David Baddiel’s My Family: Not the Sitcom, Menier Chocolate Factory, comedy review: ‘Reprehensibly funny’
The comedian's new stand-up show is ‘a twisted love letter’ to his Jewish parents
It bugs David Baddiel that when family members die, or are lost to dementia, we tend to chorus that they were “wonderful” and, in that evasive generalisation, dilute their individuality. Any true attempt to preserve their memory, he argues, would involve summoning up “their weirdnesses, their madnesses, and their flaws”. In his new stand-up show, which he describes as “a twisted love letter” to his Jewish parents, Baddiel mounts a celebration that is determinedly devoid of any sanitising circumlocutions or respectful restraint.
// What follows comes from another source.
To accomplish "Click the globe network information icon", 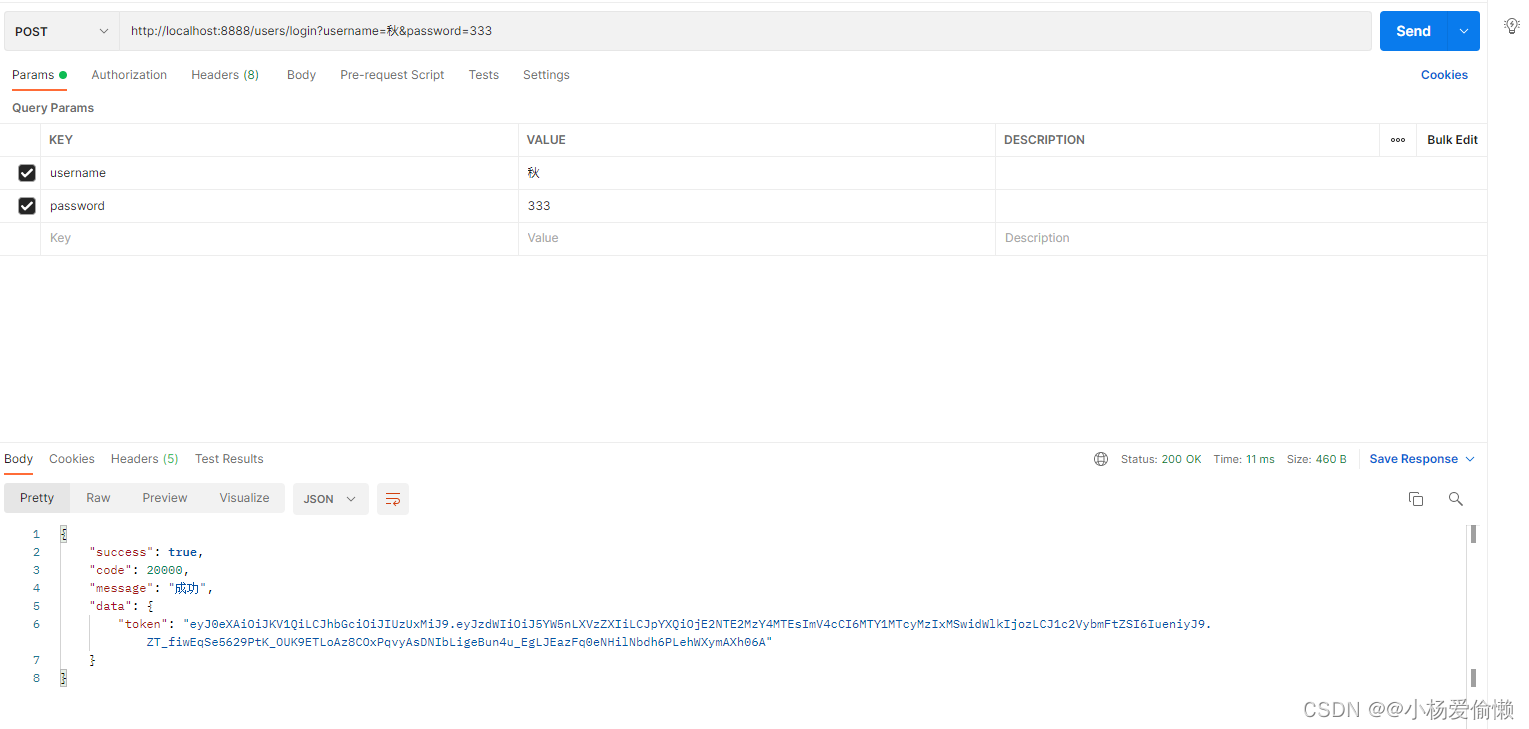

The 51 year old comedian draws on photographs, emails, film footage and manuscripts as he evokes their unruly lives. His mother Sarah, whose family escaped Nazi Germany for Britain when she was five months old, died a couple of years ago. His Welsh-born research-chemist father, Colin, has a form of frontal-lobe dementia whose symptoms are sexual disinhibition, rudeness, swearing and irritability. When the doctors explained these to David, he said “Sorry, does he have a disease, or have you just met him?”
Baddiel's reprehensibly funny and rightly uncomfortable show is designed as a riposte to our over-policed culture where knee-jerk offence-takers will pounce on any attempt to play around with the taboos in this area. How culpably, though, does he invade his parents' privacy? The Baddiel children knew of their mother's long, passionate affair with a golfing memorabilia salesman. A compulsive attention-seeker, Sarah couldn't stop talking about it: “Dollis Hill's very own Erica Jong”. There's a hilarious account (with photographs) of her obsession with the man and the way it led to her demonstrating her love by founding a (oops, rival) golfing memorabilia business of her own. Same name (“Golfiana”) too, farcically. What Baddiel now prizes is his mother's defiant lack of shame and it's in that spirit that he offers us glimpses of her incompetent but very explicit erotic verses and of a saucily suggestive email sent to her lover when she had both leukemia and Crohn's disease. Weirdly, she copied both David and his older brother into this message.
“The truth will not conform to boundaries.” This is demonstrated twice in relation to his dad. Once when reassuring footage of a calm Jewish day care centre is followed by the news that Colin was banned from it for hitting someone shortly after. And then when a disarming moment from a documentary reminds Baddiel of the loving father and the characteristics quite distinct from those now cruelly parodied in his dementia.